■ **Text section**:
____
But what a great win, we played like contenders tonight shutting the Sixers down like that. As far as I'm concerned we can keep this rotation for the rest of the season, with Yao taking up Deke's minutes when he comes back.


----------



## zackredsox (Jan 24, 2007)

Final
*76ers* 84
*Rockets* 105

76ers Game Leaders
*PTS:* A.Iguodala 19
*REB:* S.Dalembert 11
*ASST:* A.Iguodala 4
*ASST:* L.Williams 4
Rockets Game Leaders
*PTS:* T.McGrady 25
*REB:* D.Mutombo 9
*REB:* J.Howard 9
*ASST:* R.Alston 9

Fouls
*76ers* 12
*Rockets* 16


----------



## OneBadLT123 (Oct 4, 2005)

what a whooping...


----------



## Yao Mania (Aug 4, 2003)

Just saw the highlights, can't believe Deke had a throwdown! (then again he's just been unbelievable all season, period)

T-Mac looking silky smooth again. Man I'm loving how our team looks right now


----------



## edwardcyh (Dec 13, 2005)

I just wanted to say that I am extremely excited to see Houston climbing the ranks without Yao. It's incredible! All 3 Texas teams in top 5 in the West.... and of course better than ANY team from the East. lol...


----------



## hroz (Mar 4, 2006)

Good win by all accounts.

Cleared the bench but its not like the 76ers are a playoff team. 

Proud of our run though this is impressive into 5th spot.
____
■ **Material provided**:
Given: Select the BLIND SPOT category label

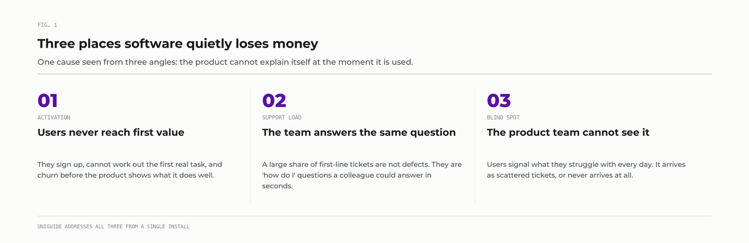Looking at the screenshot, I should 503,117.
____
■ **To-do list**:
**1.** In the basketball forum thread, what reason does the first poster give for wanting to keep the current rotation, and how would Yao fit into it? Answer in one to three sentences.
**2.** Pick up the basketball forum thread after its final post and carry it on.

■ **Answer list**:
**1.** The poster wants to keep the rotation because the team played like contenders and shut the Sixers down. When Yao comes back, he would take Deke's minutes.

**2.**
----------



## edyzbasketball (Nov 16, 2005)

Great job for pulling another win.

JVG said:



> "The fourth quarter is totally unacceptable,'' he said. "That's why I never want to hear somebody else tell me they want to play more.''


This is not good.


----------



## Yao Mania (Aug 4, 2003)

edyzbasketball said:


> Great job for pulling another win.
> 
> JVG said:
> 
> ...


He's right though, the 4th Q was pretty bad. VSpan and Novak failed to prove that they deserve any significant increase in playing time, they'd just be liabilities to us right now, Span with his TOs and Novak with his poor D. Our 8 man rotation is fine right now, expanded to 9 when Yao returns, and some minutes for Snyder when he's ready to go.


----------



## edyzbasketball (Nov 16, 2005)

Yeah, ok, I agree. But you got to have more PT if you want them to contribute and play better.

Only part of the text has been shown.